How many lines in the entries below contain the string "every"? Reply with the number alone.

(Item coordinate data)

——

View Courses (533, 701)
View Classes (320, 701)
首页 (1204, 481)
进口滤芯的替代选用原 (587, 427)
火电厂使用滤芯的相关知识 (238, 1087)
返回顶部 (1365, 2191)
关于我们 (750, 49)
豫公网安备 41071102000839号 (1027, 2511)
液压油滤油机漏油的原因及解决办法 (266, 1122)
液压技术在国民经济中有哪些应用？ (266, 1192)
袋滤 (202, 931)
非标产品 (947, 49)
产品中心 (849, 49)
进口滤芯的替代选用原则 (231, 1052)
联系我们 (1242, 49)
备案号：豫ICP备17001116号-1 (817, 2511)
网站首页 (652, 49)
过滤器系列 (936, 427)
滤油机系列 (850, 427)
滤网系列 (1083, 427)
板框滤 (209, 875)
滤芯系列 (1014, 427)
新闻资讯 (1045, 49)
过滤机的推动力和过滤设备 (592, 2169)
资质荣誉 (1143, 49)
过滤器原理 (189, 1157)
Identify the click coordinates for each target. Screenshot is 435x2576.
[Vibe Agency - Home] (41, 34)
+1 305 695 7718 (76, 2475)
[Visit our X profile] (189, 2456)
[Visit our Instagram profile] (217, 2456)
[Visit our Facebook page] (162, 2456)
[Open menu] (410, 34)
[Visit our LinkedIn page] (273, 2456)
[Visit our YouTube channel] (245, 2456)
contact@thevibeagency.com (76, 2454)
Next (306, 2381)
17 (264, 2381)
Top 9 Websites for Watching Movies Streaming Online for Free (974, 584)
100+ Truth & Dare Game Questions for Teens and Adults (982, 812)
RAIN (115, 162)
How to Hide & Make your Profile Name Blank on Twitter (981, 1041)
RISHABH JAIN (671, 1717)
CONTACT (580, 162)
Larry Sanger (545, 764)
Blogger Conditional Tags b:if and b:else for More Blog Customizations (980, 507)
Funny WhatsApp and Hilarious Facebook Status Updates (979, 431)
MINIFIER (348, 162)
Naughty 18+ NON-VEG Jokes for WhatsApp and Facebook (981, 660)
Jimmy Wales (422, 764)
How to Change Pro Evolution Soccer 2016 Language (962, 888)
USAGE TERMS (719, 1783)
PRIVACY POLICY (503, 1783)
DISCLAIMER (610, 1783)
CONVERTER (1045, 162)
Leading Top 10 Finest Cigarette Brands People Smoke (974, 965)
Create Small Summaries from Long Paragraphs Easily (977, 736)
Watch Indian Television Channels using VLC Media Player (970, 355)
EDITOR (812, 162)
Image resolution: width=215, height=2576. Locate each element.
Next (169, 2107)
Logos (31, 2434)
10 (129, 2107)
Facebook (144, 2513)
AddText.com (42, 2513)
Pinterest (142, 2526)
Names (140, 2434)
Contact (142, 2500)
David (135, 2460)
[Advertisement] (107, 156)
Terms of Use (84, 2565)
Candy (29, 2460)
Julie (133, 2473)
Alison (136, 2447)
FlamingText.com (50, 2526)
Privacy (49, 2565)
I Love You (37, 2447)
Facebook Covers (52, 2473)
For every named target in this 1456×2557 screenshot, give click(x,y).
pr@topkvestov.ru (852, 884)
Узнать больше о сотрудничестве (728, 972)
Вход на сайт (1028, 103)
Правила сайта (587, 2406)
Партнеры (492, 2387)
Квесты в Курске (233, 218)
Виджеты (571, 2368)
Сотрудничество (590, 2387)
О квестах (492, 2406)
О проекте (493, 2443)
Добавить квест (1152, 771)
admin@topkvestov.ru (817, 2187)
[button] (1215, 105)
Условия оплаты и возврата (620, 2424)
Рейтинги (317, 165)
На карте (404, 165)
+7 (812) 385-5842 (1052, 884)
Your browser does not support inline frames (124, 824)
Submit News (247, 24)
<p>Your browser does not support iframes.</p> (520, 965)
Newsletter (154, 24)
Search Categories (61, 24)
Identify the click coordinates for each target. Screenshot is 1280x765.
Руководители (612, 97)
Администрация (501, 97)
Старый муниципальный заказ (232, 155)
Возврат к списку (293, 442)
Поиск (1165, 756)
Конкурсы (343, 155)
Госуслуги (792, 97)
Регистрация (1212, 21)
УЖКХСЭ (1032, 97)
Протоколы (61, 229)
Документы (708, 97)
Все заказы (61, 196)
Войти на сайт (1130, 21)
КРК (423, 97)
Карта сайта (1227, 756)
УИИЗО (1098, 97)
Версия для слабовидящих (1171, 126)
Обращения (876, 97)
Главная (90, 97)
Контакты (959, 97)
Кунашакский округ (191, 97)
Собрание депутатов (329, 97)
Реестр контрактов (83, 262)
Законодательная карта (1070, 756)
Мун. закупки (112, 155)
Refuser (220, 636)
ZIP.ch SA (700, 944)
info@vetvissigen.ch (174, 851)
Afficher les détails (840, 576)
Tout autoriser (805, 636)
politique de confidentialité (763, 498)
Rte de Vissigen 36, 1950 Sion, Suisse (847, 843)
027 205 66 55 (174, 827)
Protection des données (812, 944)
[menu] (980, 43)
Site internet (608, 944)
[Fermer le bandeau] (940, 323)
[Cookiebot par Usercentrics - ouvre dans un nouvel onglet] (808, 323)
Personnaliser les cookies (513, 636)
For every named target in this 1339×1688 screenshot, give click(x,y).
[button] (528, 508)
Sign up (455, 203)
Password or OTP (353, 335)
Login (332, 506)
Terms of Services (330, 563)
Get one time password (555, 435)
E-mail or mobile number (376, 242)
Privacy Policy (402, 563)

——

ANSWER: 2